Mutations of β-catenin lead to steady activation of the Wnt pathway, which may occur early in some tumors [21]. Moreover, higher levels of β-catenin may lead to the release of this protein from the Axin-APC scaffold complex [45] and translocation of free molecules to the nucleus. Thus, elevated levels of β-catenin may lead to nuclear accumulation of β-catenin and activation of the pathway. The current study results showed the overexpression of β-catenin among tumor samples as well as CTNNB1 mutated cases, being accompanied by overexpression of c-Myc. Some previous studies also demonstrated transcriptional dysregulation and overexpression of CTNNB1 [9, 46]. This suggests that deregulation of the Wnt pathway begins at the transcription level, as well as previous findings that β-catenin expression is in accordance with the protein and mRNA level [9].

There was an elevated levels of β-catenin and c-Myc expression in LC group that was associated to HBV infection. This finding was previously described with decreased level of serum β-catenin from chronic hepatitis B, HBV-LC to HBV-HCC [47]. However, no mutation was found in CTNNB1 among the LC group. This finding suggest that β-catenin mutations and other liver injuries such as cirrhosis are not necessarily cooperative risk factors of HCC, and so they may independently contribute to the development of HCC [48].
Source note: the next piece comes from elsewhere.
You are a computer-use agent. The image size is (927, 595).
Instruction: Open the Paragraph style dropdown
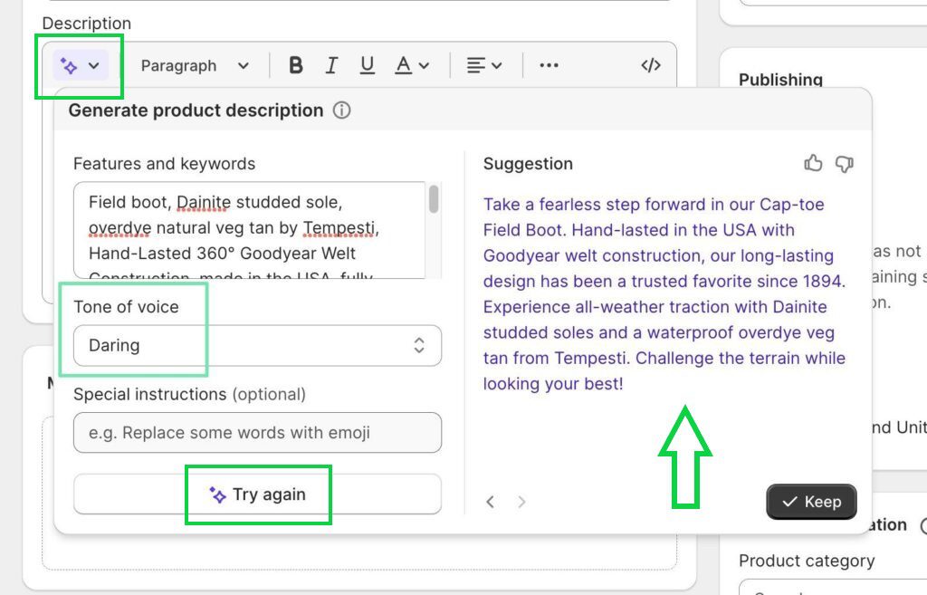(194, 64)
The most important limitation of this study was the lack of functional tests to assess the effect of viral factors on the Wnt pathway, as well as in-vivo and in-vitro based experiments for exact elucidation of HBV-related up- or downregulation in gene expression.

In conclusion, a significant number of β-catenin mutations were identified in this study that were related to the overexpression of β-catenin. Overexpression of this gene was correlated with higher expression of c-Myc as one of Wnt pathway target genes. Overexpression of β-catenin and c-Myc in LC appeared to be an earlier event before development of HBV-HCC. HBV infection was not involved in the occurrence of mutations in the β-catenin gene; therefore, dysregulation of the Wnt pathway may be mediated by the effect of viral factors on other role players in the pathway. We found some unknown mutations in exons 4 and 5 of β-catenin that need further investigations in larger sample sizes to evaluate of the exact effect.